Publication year - 1984
Publication title -
journal of leukocyte biology
Language(s) - English
Resource type - Journals
SCImago Journal Rank - 1.819
H-Index - 191
eISSN - 1938-3673
pISSN - 0741-5400
DOI - 10.1002/jlb.35.4.405
Subject(s) - cytotoxic t cell , lymphokine , biology , cell culture , cytotoxicity , spleen , priming (agriculture) , microbiology and biotechnology , macrophage , in vitro , immunology , antigen , biochemistry , genetics , germination , botany
Culture fluids from a phorbol myristate acetate‐stimulated EL‐4 thymoma cell line were previously found to activate mouse macrophages to become nonspecifically tumoricidal.
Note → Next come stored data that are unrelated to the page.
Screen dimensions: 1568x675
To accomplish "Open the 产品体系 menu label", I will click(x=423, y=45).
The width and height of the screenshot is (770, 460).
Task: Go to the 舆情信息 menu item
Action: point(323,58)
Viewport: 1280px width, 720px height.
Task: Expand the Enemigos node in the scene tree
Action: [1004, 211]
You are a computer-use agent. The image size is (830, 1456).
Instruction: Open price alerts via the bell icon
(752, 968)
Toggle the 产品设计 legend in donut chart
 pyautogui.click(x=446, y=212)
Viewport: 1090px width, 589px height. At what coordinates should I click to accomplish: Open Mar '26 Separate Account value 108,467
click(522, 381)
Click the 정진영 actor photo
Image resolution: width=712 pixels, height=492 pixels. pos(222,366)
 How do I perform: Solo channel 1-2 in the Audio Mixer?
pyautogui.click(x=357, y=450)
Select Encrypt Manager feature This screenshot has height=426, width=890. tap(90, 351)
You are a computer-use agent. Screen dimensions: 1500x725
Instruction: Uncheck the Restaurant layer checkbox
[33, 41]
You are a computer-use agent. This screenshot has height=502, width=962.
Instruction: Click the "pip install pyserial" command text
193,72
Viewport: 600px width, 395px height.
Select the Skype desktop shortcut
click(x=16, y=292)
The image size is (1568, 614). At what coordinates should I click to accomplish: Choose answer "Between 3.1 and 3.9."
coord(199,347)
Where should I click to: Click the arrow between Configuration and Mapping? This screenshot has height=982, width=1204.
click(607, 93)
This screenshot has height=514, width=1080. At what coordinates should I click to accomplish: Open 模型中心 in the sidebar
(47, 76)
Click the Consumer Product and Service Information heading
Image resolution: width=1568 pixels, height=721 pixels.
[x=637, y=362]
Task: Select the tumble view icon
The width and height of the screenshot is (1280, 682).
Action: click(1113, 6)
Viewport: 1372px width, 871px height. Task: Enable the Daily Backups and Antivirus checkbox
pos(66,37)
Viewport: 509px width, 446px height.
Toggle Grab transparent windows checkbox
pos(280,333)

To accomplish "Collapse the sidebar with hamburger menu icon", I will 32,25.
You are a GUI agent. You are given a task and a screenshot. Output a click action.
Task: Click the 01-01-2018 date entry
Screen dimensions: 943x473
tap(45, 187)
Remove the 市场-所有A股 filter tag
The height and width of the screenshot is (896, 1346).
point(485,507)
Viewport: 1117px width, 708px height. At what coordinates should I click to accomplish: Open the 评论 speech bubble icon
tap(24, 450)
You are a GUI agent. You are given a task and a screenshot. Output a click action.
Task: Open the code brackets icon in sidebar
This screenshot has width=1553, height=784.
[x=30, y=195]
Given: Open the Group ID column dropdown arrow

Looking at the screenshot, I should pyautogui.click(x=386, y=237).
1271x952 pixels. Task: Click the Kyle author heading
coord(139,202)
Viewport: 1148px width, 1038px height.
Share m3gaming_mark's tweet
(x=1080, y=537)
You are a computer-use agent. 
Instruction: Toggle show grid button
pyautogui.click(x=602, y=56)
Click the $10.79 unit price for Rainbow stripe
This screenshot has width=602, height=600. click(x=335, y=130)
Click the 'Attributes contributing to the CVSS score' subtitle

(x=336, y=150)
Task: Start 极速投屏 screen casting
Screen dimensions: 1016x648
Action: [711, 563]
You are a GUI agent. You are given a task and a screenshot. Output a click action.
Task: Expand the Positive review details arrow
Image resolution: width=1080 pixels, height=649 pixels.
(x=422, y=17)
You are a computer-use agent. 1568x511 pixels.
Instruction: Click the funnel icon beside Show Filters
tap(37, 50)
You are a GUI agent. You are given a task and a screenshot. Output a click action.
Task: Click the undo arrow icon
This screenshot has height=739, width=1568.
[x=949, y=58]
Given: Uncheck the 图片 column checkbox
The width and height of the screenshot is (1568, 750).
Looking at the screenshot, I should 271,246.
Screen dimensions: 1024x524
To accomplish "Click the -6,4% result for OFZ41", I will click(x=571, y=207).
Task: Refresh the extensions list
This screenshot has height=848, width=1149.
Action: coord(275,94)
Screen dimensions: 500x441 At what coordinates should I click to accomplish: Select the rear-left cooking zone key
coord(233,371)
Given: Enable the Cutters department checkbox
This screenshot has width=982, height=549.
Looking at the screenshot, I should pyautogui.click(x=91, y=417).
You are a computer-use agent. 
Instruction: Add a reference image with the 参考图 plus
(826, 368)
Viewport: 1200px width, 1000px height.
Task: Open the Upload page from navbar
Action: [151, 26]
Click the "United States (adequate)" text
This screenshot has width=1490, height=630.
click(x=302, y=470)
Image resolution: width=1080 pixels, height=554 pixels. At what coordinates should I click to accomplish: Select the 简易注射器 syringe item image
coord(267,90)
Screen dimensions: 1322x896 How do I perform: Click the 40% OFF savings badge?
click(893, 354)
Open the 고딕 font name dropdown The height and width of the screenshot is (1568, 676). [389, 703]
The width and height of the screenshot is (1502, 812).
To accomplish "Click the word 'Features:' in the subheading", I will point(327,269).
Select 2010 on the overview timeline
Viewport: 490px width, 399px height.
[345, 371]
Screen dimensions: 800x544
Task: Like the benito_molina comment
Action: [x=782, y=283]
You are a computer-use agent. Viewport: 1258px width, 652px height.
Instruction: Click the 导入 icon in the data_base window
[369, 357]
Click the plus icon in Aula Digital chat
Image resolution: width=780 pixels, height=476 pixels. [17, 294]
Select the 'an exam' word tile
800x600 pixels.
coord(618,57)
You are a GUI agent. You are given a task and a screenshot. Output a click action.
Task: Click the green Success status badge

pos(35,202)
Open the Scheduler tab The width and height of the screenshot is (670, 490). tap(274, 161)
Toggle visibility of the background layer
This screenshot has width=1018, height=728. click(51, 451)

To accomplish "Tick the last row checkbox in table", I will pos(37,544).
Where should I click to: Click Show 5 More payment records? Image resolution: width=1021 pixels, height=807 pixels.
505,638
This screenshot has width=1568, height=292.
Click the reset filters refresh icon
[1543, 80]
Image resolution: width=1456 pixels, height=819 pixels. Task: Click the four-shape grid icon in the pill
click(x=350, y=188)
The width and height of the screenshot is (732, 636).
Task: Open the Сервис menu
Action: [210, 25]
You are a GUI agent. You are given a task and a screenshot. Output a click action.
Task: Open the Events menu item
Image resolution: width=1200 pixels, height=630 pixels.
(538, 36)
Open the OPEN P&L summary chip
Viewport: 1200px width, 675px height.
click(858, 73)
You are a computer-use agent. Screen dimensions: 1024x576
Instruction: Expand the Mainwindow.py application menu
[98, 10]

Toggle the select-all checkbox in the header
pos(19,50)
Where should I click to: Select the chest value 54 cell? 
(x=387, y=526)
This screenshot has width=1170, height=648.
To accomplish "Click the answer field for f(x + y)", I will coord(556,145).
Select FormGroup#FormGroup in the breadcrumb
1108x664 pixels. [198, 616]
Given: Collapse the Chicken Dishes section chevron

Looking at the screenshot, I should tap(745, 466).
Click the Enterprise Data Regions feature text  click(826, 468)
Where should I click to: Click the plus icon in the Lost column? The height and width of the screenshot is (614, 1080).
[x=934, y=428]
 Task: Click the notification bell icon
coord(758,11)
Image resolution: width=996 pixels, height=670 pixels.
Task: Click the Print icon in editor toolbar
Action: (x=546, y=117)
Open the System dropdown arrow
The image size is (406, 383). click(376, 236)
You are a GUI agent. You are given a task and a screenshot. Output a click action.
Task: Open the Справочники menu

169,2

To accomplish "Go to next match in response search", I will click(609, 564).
By gel filtration, 23,000‐ and 45,000‐MW peaks were identified. In this study we compared EL‐4 culture fluid activity with that obtained from antigen‐stimulated mouse spleen cells. By four criteria, functional activity from the two sources was comparable: 1) Macrophage activation could be separated temporally into two steps, priming and triggering. 2) Macrophages activated by the fluids exhibited peak cytotoxic activity within 5–9 hr; no cytotoxic activity was demonstrable if addition of target cells was delayed 14 hr. 3) Mouse peritoneal exudate macrophages, but not resident macrophages, became cytotoxic after a 5‐hr incubation with culture fluids. 4) Macrophages from certain strains of mice were incapable of activation; the same pattern of strain unresponsiveness was observed with both EL‐4 and spleen cell culture fluids. Thus, it is likely that the two EL‐4 products and the mouse spleen cell lymphokine activate the same cytotoxic mechanism.